(Items from a data source)
* * * * *

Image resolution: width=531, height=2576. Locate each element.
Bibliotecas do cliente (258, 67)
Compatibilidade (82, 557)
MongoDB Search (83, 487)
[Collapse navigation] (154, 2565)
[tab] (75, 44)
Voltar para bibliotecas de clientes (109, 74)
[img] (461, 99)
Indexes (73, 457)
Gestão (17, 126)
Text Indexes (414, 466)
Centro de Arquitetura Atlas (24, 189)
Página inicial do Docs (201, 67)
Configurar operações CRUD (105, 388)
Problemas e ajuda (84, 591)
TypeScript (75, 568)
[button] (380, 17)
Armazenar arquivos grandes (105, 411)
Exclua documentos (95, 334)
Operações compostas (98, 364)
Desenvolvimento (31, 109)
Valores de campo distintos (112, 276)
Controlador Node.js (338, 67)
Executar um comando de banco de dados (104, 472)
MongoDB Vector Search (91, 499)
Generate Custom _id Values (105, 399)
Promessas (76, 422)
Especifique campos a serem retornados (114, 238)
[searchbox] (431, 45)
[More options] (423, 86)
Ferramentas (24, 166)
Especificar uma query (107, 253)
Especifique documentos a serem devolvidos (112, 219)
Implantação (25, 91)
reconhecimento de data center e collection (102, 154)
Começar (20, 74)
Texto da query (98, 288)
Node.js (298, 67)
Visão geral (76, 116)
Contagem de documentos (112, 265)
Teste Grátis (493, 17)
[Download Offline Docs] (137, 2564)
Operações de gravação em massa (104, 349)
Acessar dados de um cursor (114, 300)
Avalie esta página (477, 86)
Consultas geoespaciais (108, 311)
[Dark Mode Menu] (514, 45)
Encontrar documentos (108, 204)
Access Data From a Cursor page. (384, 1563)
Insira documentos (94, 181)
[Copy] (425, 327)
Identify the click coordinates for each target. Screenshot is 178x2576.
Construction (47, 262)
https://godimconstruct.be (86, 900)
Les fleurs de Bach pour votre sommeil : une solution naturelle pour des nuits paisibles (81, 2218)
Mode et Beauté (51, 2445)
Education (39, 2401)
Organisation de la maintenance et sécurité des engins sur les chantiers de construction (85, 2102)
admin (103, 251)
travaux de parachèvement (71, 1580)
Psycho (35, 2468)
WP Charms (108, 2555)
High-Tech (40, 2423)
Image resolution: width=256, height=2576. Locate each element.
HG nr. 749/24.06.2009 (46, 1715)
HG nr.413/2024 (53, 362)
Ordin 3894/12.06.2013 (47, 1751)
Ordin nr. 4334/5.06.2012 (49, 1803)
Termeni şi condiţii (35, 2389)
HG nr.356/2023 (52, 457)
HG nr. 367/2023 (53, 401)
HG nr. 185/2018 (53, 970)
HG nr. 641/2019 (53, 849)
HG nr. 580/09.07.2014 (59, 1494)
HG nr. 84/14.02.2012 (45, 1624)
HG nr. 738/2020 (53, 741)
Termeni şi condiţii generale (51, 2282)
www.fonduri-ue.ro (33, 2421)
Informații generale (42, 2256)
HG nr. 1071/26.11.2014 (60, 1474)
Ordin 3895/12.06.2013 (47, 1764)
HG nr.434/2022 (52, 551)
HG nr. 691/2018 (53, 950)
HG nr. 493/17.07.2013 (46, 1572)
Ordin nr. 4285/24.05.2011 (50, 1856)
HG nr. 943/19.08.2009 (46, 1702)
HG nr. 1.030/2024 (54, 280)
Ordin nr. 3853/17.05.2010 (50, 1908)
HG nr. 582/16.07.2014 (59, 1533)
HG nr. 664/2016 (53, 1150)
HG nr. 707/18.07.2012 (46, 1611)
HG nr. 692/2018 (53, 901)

* * * * *

▶ _Activity_: Repeat exactly, and only, the lines from the line containing "HG nr. 493/17.07.2013 (46, 1572)" through the last line of the records above, both included.

▶ _Solution below_:
HG nr. 493/17.07.2013 (46, 1572)
Ordin nr. 4285/24.05.2011 (50, 1856)
HG nr. 943/19.08.2009 (46, 1702)
HG nr. 1.030/2024 (54, 280)
Ordin nr. 3853/17.05.2010 (50, 1908)
HG nr. 582/16.07.2014 (59, 1533)
HG nr. 664/2016 (53, 1150)
HG nr. 707/18.07.2012 (46, 1611)
HG nr. 692/2018 (53, 901)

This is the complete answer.